§ What is asked
a. Transcribe the stretch from "At the Games" through "multitude of codes." in the passage on the unified German Olympic team.
b. In the passage on the unified German Olympic team, what code did the Austrian hosts use for the team at Innsbruck in 1964?
c. Extend the passage on the unified German Olympic team, picking up after its final sentence.

§ Document segment
================
As East Germany had introduced its own national anthem in 1949, Beethoven's Symphony No. 9 melody to Schiller's Ode an die Freude ("Ode to Joy") was played for winning German athletes as a compromise. In 1959, East Germany also introduced an altered black-red-gold tricolour flag of Germany as the flag of East Germany. Thus, a compromise had to be made also for the flag of the unified sports team. It was agreed upon to superimpose the plain flag with additional white Olympic rings. This flag was used from 1960 to 1968.

At the Games of 1956, 1960 and 1964 the team was simply known as "Germany" and the usual country code of GER was used, except at Innsbruck in 1964, when the Austrian hosts used the German language "D" for Deutschland.
Yet, the IOC code EUA (from the official French language International Olympic Committee (IOC) designation Équipe Unifiée d'Allemagne) is currently applied retrospectively in the IOC medal database, without further explanation given. Only in 1976 did the IOC start to assign standardized codes. Before that time, the local Organizing Committees of each Olympic Games had chosen codes, often in the local language, resulting in a multitude of codes.

In the 1968 Winter Olympics, East and West German athletes competed as separate teams while still using the compromise Olympic flag and Beethoven anthem. While today listed under the IOC codes of FRG (West) and GDR (East), respectively, in 1968 they were asymmetrically called in French Allemagne (Germany) and Allemagne de l'Est (East Germany), and in Spanish Alemania and Alemania del Este. The codes for Germany (West) were ALL (in Grenoble) and ALE (in Mexico City), and ADE for East Germany. Despite using the same flag as each other, the two delegations did not march as one team in the Parade of Nations (unlike, for example, North and South Korea at the 2000 Summer Olympics Parade of Nations) and each bore a separate instance of the compromise flag. Due to the naming, the two teams marched adjacently.
================
Pointing records for text and elements:
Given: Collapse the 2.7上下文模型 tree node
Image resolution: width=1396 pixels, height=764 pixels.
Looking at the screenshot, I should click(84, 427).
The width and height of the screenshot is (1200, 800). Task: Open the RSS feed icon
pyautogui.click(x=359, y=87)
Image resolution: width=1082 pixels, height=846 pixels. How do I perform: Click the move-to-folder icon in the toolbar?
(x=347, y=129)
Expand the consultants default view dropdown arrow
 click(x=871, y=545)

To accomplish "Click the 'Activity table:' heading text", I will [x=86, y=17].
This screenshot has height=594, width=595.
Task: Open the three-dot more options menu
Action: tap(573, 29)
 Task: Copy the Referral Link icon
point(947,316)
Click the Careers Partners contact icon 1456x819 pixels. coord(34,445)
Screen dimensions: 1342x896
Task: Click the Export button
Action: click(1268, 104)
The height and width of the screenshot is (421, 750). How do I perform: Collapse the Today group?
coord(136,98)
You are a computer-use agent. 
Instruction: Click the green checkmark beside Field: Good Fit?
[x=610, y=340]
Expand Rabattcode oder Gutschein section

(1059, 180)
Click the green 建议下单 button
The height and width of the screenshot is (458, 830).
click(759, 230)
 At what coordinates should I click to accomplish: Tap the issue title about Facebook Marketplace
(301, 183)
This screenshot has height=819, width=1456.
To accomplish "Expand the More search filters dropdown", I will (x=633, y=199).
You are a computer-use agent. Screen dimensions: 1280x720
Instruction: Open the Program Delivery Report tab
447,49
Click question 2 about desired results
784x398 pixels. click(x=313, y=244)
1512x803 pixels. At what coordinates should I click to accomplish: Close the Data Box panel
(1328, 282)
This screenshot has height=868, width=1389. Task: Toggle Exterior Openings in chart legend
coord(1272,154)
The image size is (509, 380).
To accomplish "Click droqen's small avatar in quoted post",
================
§ Set of answers
a.
At the Games of 1956, 1960 and 1964 the team was simply known as "Germany" and the usual country code of GER was used, except at Innsbruck in 1964, when the Austrian hosts used the German language "D" for Deutschland.
Yet, the IOC code EUA (from the official French language International Olympic Committee (IOC) designation Équipe Unifiée d'Allemagne) is currently applied retrospectively in the IOC medal database, without further explanation given. Only in 1976 did the IOC start to assign standardized codes. Before that time, the local Organizing Committees of each Olympic Games had chosen codes, often in the local language, resulting in a multitude of codes.

b. "D," for Deutschland.

c.
The separation was completed at the 1972 Winter Olympics with the use of separate flags and anthems. While East Germany would march under their official name "German Democratic Republic" from then onward, West Germany would continue to march under the name "Germany" in 1972 and 1976, switching to their official name "Federal Republic of Germany" from 1980 onward. As a result, the two countries would march adjacent to each other during the 1972 Winter Olympics (in English alphabetical order) and the 1976 Winter Olympics (in German). However, the two countries did not march adjacently during the 1972 Summer Olympics (because West Germany marched last as host) or the 1976 Summer Olympics (due to French order Allemagne and République Démocratique Allemande). By coincidence, the two countries would march adjacently one last time during the 1988 Summer Olympics, due to Korean alphabetical order. East Germany ceased to exist in 1990, when its five states, together with Berlin, joined West Germany in German reunification.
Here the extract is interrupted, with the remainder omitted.